To meet this need, NIST updated FIPS 201 standards to include Guidelines for Derived Personal Identification Verification (PIV) Credentials. This standard does not use the CAC or PIV Card like laptop and desktops. It provides guidelines for how to generate and use an alternative token. You can then implement and deploy the alternative token directly to mobile devices. This newly derived PIV credential is called a derived credential or PIV-D.

Supported Derived Credentials Solutions

Workspace ONE PIV-D Manager supports the listed PIV-D providers.

  • DISA Purebred
  • Entrust Identity Enterprise
  • Intercede MyID
  • AuthentX ID by Xtec
  • Workspace ONE UEM
  • Xtec
  • YubiKey

How does Workspace ONE PIV-D Manager work with DC Providers?

Flow showing how the PIV-D Manager works with derived credential providers.

Workspace ONE PIV-D Manager interacts with derived credential (DC) providers and Workspace ONE UEM components to make mobile derived credentials available for use in profiles and productivity apps.

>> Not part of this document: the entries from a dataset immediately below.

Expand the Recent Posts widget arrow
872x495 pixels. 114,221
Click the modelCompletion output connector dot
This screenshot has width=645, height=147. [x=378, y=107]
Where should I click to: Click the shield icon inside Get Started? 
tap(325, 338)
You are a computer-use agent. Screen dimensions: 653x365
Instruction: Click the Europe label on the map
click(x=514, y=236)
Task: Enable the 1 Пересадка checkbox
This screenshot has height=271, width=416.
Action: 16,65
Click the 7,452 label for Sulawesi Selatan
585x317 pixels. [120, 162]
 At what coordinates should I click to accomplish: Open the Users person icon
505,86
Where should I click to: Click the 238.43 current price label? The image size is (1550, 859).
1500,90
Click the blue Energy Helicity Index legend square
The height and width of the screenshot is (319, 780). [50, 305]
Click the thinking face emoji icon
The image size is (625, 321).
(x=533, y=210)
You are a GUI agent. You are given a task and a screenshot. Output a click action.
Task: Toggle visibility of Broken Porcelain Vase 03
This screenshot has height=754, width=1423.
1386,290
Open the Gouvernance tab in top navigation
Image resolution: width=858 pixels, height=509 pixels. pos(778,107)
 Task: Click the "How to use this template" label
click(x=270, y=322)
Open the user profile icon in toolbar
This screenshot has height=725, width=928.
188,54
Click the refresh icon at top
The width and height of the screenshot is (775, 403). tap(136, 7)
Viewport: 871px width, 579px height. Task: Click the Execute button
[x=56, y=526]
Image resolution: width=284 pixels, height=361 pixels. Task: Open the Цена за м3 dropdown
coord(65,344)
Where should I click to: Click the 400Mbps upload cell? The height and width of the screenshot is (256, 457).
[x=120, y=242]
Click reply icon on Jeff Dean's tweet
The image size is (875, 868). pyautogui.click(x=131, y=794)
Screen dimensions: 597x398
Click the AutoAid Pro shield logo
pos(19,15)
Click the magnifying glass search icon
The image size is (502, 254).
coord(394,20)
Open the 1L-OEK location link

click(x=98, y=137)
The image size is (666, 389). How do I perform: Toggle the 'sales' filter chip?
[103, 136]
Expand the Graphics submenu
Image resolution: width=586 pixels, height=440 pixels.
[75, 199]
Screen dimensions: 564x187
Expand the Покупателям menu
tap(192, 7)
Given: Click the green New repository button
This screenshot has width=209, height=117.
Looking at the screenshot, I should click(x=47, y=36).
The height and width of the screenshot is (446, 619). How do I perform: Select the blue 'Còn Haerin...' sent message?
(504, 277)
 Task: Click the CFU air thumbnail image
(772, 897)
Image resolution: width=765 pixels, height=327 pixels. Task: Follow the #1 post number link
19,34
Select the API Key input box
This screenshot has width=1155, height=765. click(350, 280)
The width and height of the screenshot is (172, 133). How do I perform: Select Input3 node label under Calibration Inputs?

  1. Users enroll with Workspace ONE UEM through the Workspace ONE Intelligent Hub on devices.
  2. Users get the Workspace ONE PIV-D Manager app from the Workspace ONE Intelligent Hub and install it on devices.
  3. Users authenticate with a Smartcard to a DC provider. The DC provider issues mobile derived credentials to users.
  4. Certificates for mobile derived credentials get added to the Workspace ONE PIV-D Manager app on devices. This process varies depending on the DC provider.
    • Android - The system encrypts the certificates and stores them in the Workspace ONE PIV-D Manager app.
    • iOS - The system encrypts the certificates and stores them in the iOS Keychain.
  5. Users can access apps and services on the device using the mobile derived credential.